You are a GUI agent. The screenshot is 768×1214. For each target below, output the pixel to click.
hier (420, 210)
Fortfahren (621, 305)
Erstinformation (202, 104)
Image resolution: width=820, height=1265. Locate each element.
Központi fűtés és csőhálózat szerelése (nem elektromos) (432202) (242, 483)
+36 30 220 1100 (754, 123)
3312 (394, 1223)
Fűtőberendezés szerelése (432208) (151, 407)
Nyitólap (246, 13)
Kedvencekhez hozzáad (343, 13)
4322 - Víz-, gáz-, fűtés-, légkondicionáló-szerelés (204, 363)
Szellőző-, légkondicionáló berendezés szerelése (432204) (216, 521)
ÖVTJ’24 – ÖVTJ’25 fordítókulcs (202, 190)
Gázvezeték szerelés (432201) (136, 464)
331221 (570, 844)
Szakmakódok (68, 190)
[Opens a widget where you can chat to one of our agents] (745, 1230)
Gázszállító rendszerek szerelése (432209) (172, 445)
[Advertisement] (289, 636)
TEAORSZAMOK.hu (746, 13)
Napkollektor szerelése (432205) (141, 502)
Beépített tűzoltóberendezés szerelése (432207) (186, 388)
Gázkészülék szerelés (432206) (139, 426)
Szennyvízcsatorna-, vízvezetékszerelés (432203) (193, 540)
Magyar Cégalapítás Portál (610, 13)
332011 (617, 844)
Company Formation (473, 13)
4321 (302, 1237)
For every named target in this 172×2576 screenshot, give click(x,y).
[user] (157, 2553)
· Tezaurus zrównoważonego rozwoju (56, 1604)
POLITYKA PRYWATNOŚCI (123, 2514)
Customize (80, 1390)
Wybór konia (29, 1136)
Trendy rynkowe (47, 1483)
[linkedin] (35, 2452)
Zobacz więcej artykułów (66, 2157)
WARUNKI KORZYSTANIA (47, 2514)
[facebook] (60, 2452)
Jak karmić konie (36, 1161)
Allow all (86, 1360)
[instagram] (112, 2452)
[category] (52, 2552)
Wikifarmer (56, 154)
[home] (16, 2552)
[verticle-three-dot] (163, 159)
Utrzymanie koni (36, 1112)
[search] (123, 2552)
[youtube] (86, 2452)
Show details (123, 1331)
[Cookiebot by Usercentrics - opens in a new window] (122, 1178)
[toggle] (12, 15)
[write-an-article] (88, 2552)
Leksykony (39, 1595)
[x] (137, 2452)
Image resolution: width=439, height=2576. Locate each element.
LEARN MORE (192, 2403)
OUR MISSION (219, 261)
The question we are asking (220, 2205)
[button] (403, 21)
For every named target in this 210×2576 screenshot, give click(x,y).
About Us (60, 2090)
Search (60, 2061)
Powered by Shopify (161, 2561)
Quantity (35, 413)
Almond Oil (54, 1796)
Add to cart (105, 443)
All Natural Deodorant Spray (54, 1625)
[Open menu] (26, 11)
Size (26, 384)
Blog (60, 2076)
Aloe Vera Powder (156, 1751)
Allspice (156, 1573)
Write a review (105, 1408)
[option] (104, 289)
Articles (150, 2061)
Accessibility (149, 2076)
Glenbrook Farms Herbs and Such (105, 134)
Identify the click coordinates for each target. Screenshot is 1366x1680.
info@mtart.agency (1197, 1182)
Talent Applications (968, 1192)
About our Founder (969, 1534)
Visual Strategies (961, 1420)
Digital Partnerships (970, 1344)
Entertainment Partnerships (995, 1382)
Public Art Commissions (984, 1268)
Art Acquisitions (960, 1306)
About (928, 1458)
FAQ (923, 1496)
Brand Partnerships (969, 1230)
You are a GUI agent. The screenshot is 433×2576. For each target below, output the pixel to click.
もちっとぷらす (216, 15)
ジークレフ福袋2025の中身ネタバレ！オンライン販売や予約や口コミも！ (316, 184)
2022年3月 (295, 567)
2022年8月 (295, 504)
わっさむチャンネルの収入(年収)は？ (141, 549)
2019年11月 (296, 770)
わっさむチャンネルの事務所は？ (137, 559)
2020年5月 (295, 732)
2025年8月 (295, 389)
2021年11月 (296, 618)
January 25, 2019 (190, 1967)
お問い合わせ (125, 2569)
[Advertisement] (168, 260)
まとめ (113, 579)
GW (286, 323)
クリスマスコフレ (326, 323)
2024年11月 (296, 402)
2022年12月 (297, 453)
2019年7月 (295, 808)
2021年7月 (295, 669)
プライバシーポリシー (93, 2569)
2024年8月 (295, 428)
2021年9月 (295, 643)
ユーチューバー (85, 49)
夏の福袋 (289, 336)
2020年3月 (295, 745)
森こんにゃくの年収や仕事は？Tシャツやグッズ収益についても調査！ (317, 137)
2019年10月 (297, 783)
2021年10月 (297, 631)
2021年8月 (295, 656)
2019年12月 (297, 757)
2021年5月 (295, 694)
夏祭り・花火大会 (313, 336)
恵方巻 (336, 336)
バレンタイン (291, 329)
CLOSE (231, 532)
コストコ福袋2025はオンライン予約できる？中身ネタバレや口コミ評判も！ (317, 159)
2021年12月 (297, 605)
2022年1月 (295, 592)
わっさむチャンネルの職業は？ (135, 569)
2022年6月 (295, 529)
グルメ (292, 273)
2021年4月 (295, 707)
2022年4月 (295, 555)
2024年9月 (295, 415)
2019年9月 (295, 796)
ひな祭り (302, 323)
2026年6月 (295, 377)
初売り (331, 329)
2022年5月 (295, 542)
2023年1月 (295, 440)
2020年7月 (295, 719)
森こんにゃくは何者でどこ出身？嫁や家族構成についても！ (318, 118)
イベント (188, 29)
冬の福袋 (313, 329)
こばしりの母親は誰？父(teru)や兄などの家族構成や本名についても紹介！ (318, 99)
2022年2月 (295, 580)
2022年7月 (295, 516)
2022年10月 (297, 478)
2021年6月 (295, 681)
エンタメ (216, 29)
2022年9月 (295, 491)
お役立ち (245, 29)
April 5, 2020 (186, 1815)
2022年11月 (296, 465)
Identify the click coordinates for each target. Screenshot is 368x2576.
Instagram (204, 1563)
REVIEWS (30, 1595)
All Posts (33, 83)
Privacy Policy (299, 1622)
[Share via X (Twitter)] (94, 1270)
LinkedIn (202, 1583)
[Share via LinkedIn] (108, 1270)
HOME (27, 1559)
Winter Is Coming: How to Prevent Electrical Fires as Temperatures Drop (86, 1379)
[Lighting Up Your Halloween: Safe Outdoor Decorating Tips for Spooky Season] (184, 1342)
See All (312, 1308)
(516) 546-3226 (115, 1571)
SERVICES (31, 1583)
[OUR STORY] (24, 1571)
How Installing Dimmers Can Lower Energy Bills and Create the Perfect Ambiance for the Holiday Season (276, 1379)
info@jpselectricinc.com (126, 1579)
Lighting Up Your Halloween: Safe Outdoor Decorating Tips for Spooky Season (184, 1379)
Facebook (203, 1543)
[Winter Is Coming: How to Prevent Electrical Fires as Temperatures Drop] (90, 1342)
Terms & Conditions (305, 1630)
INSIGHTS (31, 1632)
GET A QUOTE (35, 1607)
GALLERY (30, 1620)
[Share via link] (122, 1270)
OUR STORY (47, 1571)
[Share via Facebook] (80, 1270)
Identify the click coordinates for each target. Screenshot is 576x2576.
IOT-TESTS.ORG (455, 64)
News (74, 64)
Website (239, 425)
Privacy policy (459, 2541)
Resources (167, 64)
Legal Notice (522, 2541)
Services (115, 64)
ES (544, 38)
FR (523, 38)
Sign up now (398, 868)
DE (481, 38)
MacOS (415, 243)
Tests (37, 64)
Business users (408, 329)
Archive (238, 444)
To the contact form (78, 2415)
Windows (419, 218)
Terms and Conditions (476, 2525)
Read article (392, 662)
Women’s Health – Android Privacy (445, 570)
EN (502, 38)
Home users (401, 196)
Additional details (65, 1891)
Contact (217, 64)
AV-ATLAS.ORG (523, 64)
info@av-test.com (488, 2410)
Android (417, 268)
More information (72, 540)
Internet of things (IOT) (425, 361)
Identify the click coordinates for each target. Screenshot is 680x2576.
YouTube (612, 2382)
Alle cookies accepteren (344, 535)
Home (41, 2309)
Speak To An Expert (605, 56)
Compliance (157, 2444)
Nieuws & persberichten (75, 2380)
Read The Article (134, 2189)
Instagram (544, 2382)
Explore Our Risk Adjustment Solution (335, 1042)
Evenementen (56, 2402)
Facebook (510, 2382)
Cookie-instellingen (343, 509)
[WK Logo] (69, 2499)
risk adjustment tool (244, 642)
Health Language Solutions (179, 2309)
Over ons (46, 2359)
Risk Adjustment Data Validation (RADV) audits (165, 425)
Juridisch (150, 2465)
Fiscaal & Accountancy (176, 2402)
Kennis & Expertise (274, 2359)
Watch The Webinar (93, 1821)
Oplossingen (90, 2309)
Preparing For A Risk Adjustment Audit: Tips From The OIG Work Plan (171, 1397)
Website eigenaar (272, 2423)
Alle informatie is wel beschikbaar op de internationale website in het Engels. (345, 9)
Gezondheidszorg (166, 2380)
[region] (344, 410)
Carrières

## PROBLEM TO SOLVE
Write out only what runs from the line holding "Oplossingen (90, 2309)" through the last line of the records, exactly as shown.

## TASK RESPONSE
Oplossingen (90, 2309)
Preparing For A Risk Adjustment Audit: Tips From The OIG Work Plan (171, 1397)
Website eigenaar (272, 2423)
Alle informatie is wel beschikbaar op de internationale website in het Engels. (345, 9)
Gezondheidszorg (166, 2380)
[region] (344, 410)
Carrières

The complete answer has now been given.